Elle a raison, j'avais oublié.

— La librairie où tu vas se trouve en face d'une boîte. Et demain il y a un concert de Kolumb. La première partie est faite par des gars de chez nous, pas très connus. C'est une séance organisée par une équipe évènementielle super connue en plus. Ça peut être cool ! » elle savait très bien que je ne raterais jamais une soirée avec Kolumb.

Le lendemain, la séance de dédicace passa très vite. Métro était un maigre succès par rapport à mes rêves, mais c'était une réussite, et je commençais à m'habituer à la vraie vie. Cependant, aujourd'hui Oliver m'avait annoncé qu'il y aurait du monde. Et l'instinct d'Oliver a toujours juste. Cet homme est le fruit de la passion entre un chauffeur routier russe et une cadre ivoirienne. Malgré ses origines surprenantes, il n'a rien de très intrigant au premier regard. Une peau d'ébène, une taille moyenne, svelte, chauve... même s'il faut avouer que son visage possède un je-ne-sais-quoi de très esthétique. Il fut mon agent littéraire bien avant la sortie de Métro, grand ami de mon père il sauta sur l'occasion de me rendre service dès que mon chef de famille lui parla de mes ambitions. Bien que physiquement il est très commun, Oliver est d'une gentillesse très pure et d'un sérieux quasiment irréel. Il choisit toujours le chemin qui rend tout le monde heureux sans pour autant être utopiste, et c'est quelque chose que j'aime chez lui, je hais les idéalistes. Comme je l'ai expliquée, l'instinct qu'à cet homme est une vérité et pour autant, je fus surprise de voir le nombre de personnes venues à la séance. Beaucoup ne me connaissaient pas avant de tomber devant la librairie, il fallait s'y attendre. Mais cela restait impressionnant. Mon ego ressentait un équivalent de baiser enflammé à chaque fois que l'on me disait « merci » en repartant avec mon livre entre les doigts. Qu'importe s'ils l'ont lu, qu'ils aillent le faire où qu'ils m'oublient, ce « merci » était amplement suffisant pour que je me sente autrice.
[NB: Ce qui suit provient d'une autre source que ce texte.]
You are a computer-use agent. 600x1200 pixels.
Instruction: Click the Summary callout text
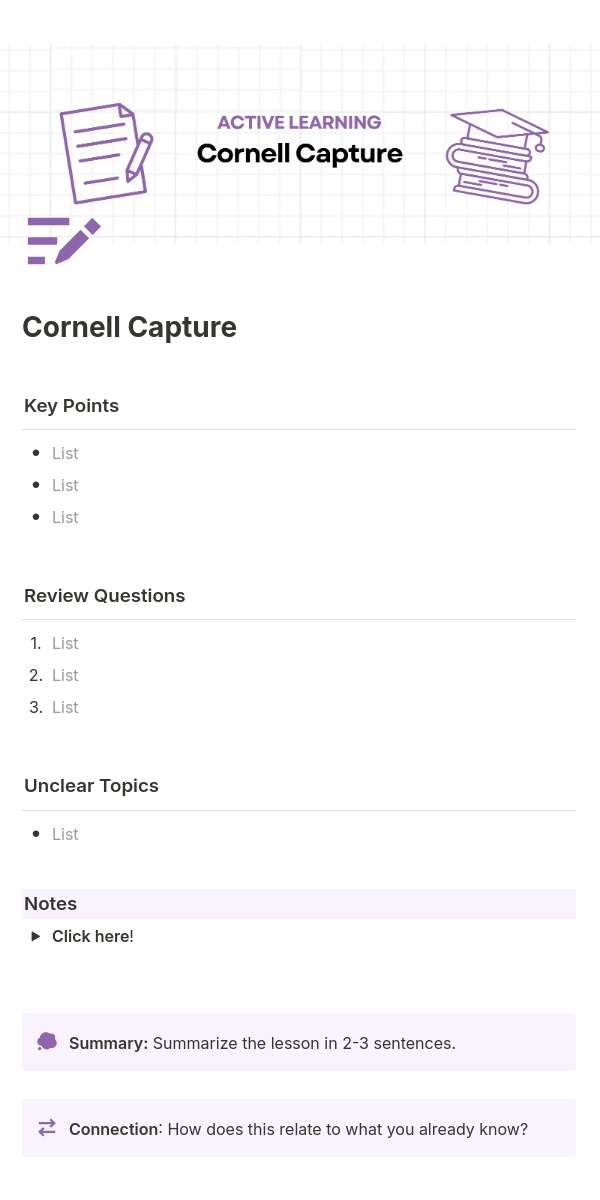click(262, 1043)
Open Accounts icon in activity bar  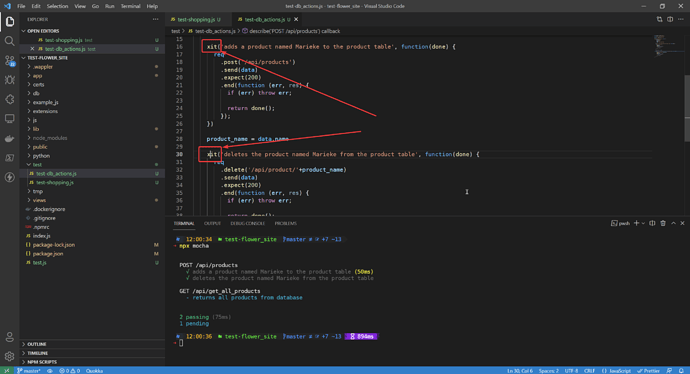pyautogui.click(x=9, y=337)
Fin de séance, j'aborde un sourire niais en me préparant à me retirer, un « Excuse-moi... » brise mon mouvement, je me retourne. De grands yeux noirs, de courtes dreadlocks brunes, un ton de rappeur. Un pull chaud avec un symbole de sablier blanc. Un bas de survêtement jaune à bande opaque. Il avait plus l'air d'être venu pour le concert en face que pour ma séance de dédicace. D'ailleurs je n'avais plus vraiment le temps de faire des signatures si je voulais aller au concert, je devais me dépêcher pour aller me changer et rejoindre ma chevelure de flammes. Je me suis excusée de ne pas pouvoir l'ouïr et j'ai repris mon chemin vers les casiers de l'arrière-boutique.

« — Je suis pressé moi aussi, j'ai un concert juste en face !

Il savait comment insister, j'ai accepté de l'écouter.
— Bon, c'est pour une dédicace ?

Je déduisis simplement.
— Ouais, mais pas seulement. C'est l'anniversaire de notre pote, elle adore votre bouquin. Mais le concert l'empêchait de venir. Du coup on s'est dit que ça lui ferait plaisir si vous assistiez au concert, on fait la première partie.
— Et bien, ça tombe bien, j'ai déjà ma place.
— Mais nah, questionna-t-il avec une surprise pleine de désinvolture, bah tiens, prends ça ! »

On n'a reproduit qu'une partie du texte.